FERNANDO VILLAR | EFE

Admitió la financiación irregular de campañas de los populares entre el 2003 y 2004

15 oct 2016 . Actualizado a las 04:00 h.

«He dormido poco haciendo memoria sobre determinados asuntos». Francisco Correa, menos fresco y más olvidadizo, siguió confesando ayer algunos de los hechos delictivos que le imputa la Fiscalía en el macrojuicio por la primera época del caso Gürtel (1999-2005). El cabecilla de la trama corrupta entró en la sala de vistas de la Audiencia Nacional con ganas de revelar nuevas cosas y matizar otras que dejó a medias el jueves. Fueron tres horas de interrogatorio de la fiscal, tiempo suficiente para relatar los «verdaderos motivos» por los que rompió con el PP de Mariano Rajoy y negar la implicación del exvicepresidente del Gobierno Francisco Álvarez-Cascos.

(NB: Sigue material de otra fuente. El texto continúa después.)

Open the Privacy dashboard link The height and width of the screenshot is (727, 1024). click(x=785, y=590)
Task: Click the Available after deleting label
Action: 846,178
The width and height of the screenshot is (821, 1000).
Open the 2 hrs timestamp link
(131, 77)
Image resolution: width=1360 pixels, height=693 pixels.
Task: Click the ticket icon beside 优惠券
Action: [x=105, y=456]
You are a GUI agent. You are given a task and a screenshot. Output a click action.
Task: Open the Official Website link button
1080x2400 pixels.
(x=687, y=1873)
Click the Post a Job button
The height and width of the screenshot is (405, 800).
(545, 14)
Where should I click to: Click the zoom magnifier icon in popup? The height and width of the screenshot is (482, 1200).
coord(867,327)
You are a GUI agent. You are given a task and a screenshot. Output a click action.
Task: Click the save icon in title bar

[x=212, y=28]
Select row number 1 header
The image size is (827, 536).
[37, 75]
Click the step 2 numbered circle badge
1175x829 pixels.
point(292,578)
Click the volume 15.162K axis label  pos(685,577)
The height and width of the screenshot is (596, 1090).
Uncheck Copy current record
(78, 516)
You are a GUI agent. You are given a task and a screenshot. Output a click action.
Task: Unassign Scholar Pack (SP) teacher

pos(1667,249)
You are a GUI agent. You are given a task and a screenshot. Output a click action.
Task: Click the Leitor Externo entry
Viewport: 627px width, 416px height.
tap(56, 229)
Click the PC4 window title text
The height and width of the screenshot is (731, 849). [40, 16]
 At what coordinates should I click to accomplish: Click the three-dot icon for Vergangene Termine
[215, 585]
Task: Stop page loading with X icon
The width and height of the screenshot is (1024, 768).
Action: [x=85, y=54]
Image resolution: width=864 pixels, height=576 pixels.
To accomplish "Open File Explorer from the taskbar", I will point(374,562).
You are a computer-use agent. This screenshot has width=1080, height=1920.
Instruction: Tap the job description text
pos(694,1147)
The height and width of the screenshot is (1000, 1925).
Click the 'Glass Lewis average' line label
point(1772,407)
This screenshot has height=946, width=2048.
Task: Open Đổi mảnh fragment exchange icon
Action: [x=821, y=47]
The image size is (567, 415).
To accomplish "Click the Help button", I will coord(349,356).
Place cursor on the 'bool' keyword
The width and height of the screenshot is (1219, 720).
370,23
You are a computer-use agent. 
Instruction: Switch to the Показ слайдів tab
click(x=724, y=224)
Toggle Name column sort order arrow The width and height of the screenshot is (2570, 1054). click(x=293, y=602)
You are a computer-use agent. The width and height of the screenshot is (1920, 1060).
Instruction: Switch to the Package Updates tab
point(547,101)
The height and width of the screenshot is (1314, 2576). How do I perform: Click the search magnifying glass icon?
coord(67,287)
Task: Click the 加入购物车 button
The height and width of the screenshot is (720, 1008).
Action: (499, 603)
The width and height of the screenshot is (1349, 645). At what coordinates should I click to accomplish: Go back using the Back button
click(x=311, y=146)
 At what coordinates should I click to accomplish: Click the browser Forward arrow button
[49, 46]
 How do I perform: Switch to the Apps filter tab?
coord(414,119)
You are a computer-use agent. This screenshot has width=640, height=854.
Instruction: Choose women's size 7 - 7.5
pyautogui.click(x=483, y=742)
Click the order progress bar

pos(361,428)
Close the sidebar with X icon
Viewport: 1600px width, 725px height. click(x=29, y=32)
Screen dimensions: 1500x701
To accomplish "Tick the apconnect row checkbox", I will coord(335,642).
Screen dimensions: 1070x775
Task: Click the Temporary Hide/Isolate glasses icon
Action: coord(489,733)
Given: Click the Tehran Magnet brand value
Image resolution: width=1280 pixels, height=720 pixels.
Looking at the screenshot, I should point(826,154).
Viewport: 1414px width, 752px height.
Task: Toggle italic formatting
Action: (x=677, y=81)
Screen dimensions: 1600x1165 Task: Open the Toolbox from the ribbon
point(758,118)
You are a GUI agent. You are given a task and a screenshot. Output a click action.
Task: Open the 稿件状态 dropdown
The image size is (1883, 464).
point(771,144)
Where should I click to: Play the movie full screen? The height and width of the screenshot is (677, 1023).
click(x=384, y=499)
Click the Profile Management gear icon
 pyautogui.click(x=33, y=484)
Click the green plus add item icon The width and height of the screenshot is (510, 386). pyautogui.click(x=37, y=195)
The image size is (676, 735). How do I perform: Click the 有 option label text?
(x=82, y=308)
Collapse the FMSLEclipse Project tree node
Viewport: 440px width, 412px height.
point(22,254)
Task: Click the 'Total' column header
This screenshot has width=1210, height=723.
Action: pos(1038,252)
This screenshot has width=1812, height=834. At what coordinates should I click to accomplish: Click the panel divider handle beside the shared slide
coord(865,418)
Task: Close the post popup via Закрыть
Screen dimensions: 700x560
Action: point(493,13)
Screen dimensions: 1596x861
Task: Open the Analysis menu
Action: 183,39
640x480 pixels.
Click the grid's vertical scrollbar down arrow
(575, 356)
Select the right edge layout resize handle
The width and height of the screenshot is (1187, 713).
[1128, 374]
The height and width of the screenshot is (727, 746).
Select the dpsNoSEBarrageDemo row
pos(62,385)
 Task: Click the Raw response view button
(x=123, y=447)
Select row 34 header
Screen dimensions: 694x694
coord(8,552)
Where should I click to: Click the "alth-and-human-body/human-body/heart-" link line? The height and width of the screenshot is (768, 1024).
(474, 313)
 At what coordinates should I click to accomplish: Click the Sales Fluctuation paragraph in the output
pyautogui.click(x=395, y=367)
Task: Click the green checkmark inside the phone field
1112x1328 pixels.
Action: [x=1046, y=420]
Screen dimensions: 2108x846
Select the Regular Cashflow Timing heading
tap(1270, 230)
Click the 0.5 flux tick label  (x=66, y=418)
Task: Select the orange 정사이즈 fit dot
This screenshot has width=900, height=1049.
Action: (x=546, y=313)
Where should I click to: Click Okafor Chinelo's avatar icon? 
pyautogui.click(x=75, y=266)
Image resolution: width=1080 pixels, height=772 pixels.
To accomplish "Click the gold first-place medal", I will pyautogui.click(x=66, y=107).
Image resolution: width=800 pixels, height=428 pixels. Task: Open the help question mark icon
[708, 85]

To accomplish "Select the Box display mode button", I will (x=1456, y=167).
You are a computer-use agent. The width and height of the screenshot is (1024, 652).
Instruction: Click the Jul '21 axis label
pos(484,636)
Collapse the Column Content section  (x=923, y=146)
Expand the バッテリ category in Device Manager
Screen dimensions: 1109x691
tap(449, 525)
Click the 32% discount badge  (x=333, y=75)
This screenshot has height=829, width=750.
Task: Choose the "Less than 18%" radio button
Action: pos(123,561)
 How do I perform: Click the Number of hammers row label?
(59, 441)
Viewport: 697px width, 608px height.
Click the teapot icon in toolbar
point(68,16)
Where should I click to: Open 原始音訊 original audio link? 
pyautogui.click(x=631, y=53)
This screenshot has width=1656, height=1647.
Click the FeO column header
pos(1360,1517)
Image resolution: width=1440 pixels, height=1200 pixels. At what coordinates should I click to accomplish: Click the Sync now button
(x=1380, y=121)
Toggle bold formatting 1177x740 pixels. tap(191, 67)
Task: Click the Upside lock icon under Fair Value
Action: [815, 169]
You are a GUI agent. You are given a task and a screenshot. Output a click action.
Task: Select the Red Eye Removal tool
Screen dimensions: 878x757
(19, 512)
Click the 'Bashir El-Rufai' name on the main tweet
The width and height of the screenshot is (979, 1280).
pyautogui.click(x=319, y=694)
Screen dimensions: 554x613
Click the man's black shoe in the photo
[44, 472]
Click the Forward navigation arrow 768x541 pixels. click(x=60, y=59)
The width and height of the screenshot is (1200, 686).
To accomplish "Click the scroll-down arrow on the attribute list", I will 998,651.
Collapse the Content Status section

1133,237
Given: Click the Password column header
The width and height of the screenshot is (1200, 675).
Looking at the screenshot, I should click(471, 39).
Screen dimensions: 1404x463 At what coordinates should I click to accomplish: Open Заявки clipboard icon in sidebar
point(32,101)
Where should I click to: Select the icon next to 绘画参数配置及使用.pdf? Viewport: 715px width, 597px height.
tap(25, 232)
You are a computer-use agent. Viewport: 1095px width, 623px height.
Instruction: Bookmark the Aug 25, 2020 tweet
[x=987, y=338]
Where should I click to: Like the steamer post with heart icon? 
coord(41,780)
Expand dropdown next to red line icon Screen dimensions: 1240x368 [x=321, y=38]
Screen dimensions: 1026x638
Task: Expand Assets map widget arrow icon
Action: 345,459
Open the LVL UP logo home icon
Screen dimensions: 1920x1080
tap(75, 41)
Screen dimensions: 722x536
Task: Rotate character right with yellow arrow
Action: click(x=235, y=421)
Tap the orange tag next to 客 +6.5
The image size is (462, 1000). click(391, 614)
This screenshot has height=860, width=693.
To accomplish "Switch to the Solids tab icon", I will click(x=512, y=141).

De forma previa, Correa quiso matizar al tribunal un «asunto importante». El jueves afirmó que la «química» con la dirección nacional del PP se rompió tras la llegada a la presidencia del partido de Mariano Rajoy en el 2004. Circunstancia que dejaba a Rajoy como la persona que cortó de raíz con el empresario. Pero ayer aseguró que «no dejamos de trabajar con el PP porque se fuera (José María) Aznar y llegara Rajoy». «Lo que pasó realmente, dijo, es que yo fiché al secretario personal de Aznar, Antonio Cámara, a través de la mediación de Alejandro Agag (yerno del expresidente del Gobierno e «íntimo amigo» de Correa). Cámara tenía problemas graves con Rajoy y con el PP. Estuvo un año trabajando con nosotros, pero tenía una relación fatal con ellos y por eso se rompió todo», declaró.

Correa continuó su relato admitiendo la financiación irregular de campañas electorales del PP -municipales, autonómicas, generales y al Parlamento Europeo de 2003 y 2004-, así como el cobro de comisiones referidas a la intermediación a favor de los intereses del grupo Ros Roca. Para ello la fiscal incidió en el papel de dos mercantiles del grupo, Spinaker S.L., creada en el año 2000 para canalizar los ingresos procedentes de la organización de las citadas campañas, en la que compartían beneficios, entre otros, Bárcenas, Jesús Merino y Jesús Sepúlveda; y la sociedad Rialgreen S. L., la cual tenía como actividad económica principal la gestión de la organización de esas citas electorales.